I have a problem, strange one. When I am using with the next struct in PInvoke it is working but when I change it to class it is not working.

my c# :

[StructLayout(LayoutKind.Sequential)]
public struct SPInvokeImage
{          
    public int m_BitsPerPixel;  // 8,16,24,32 
    public int m_ImageHeight;
    public int m_ImageWidth;
    public int m_BytesArraySize; // array size in bytes. 

    public IntPtr m_pArray; //data array 
}

c++

   typedef struct 
   {          
 int mBitsPerPixel;  // 8,16,24,32 
 int mImageHeight;
 int mImageWidth;
 int BytesArraySize; // array size in bytes. 

 uint8_t *Array;        //data array 
   }SPInvokeImage;

when I change the c# to be like this it stops working:

 [StructLayout(LayoutKind.Sequential)]
 public class SPInvokeImage
 {          
     public int m_BitsPerPixel;  // 8,16,24,32 
     public int m_ImageHeight;
     public int m_ImageWidth;
     public int m_BytesArraySize; // array size in bytes. 

     public IntPtr m_pArray; //data array 
 }

It's because when you switch to a class, the object is passed to the native code by reference rather than by value as it is for a struct . So there is an extra level of indirection. You'll need to remove that level of indirection in your pinvoke declaration. You are probably passing using ref at the moment. Simply remove the ref when you switch from struct to class .

Structs are value types, while classes are reference types. The rules for how those two types are passed into a P/Invoke method call are different.

Is there a particular reason you want to use a class when a struct is working fine? You clearly want value-type semantics, so use a value type to get them.

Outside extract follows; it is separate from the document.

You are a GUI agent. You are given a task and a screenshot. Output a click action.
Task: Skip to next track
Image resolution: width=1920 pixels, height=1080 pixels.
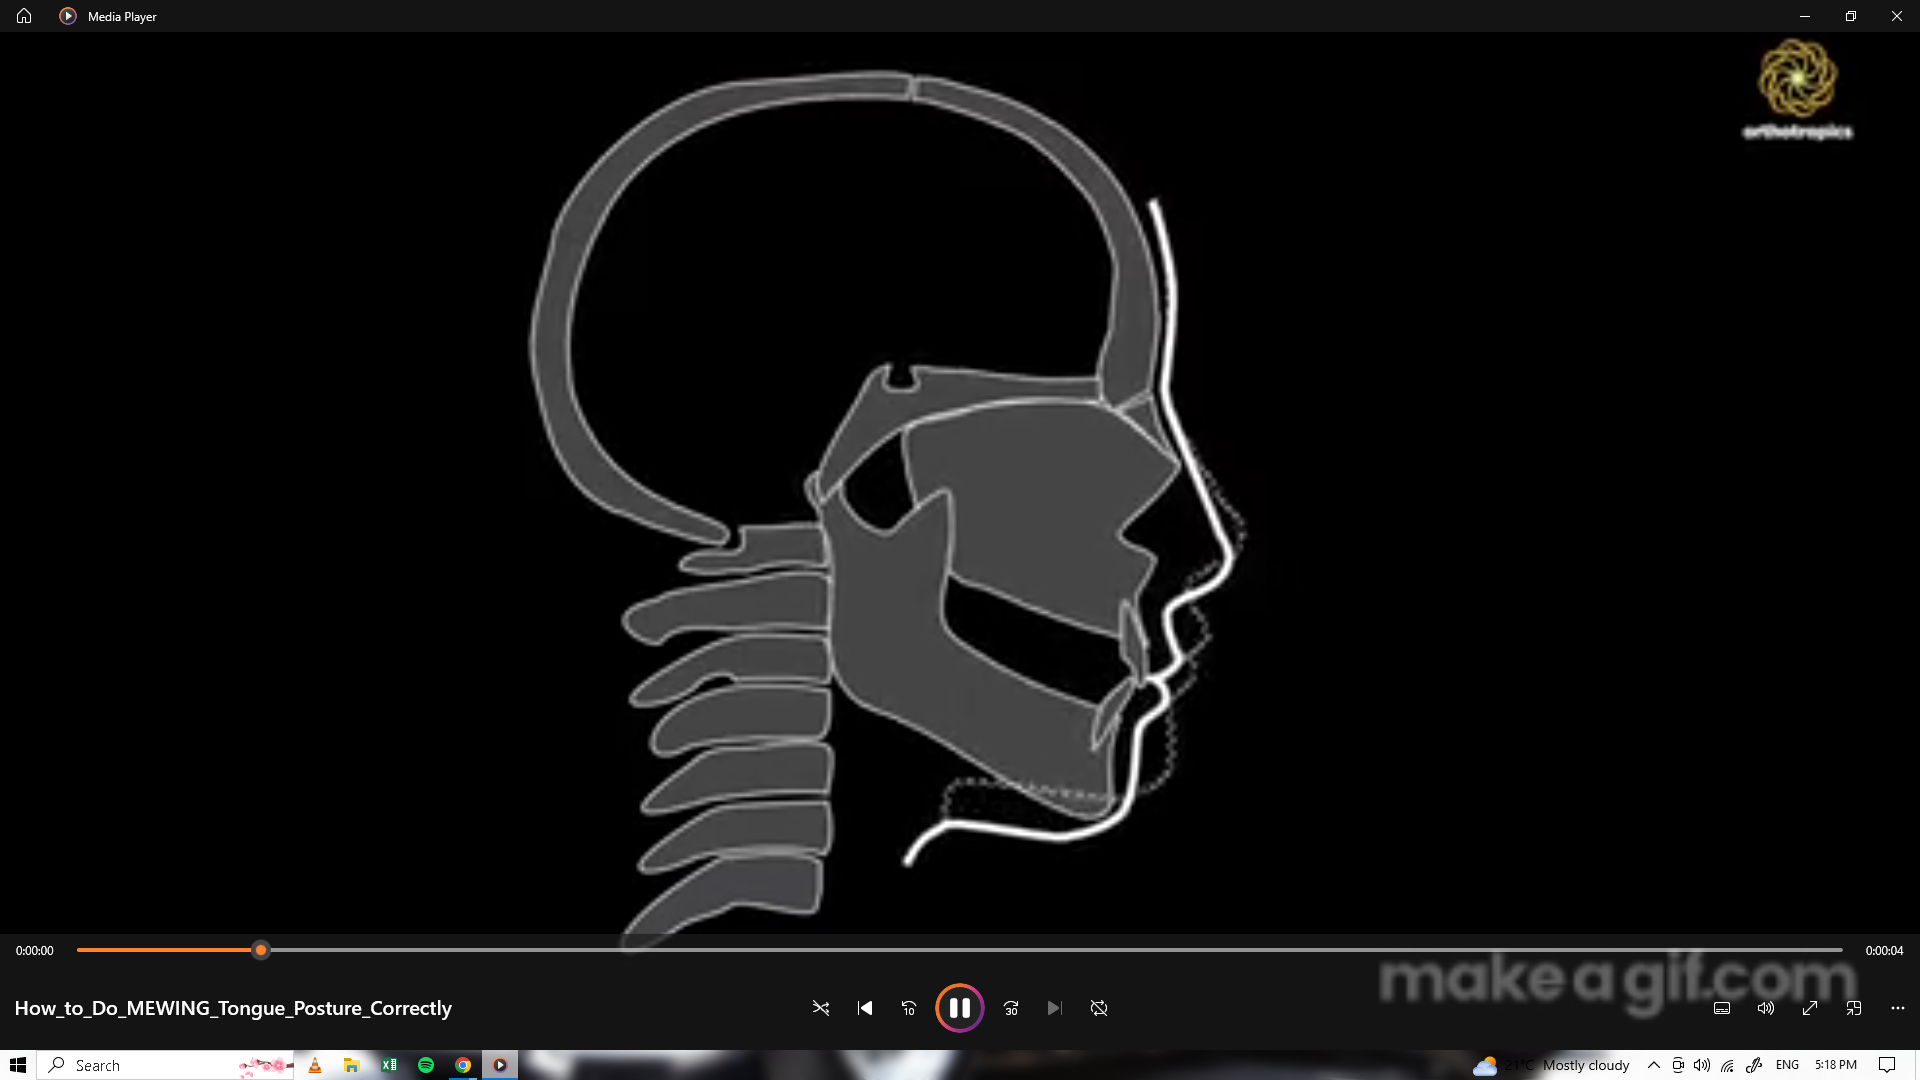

If you truly need to make it a class for some reason, I'd need to see the method signature you're calling to see what is going wrong. Most likely you have a ref tacked on somewhere it doesn't belong.

EDIT: Based on your comment about null pointers:

Using a class here is one option, just make sure you don't pass it explicitly by ref , since that happens automatically. Another option is to use an IntPtr and pass either IntPtr.Zero for a null value, or the result of Marshal.StructureToPtr for a real value.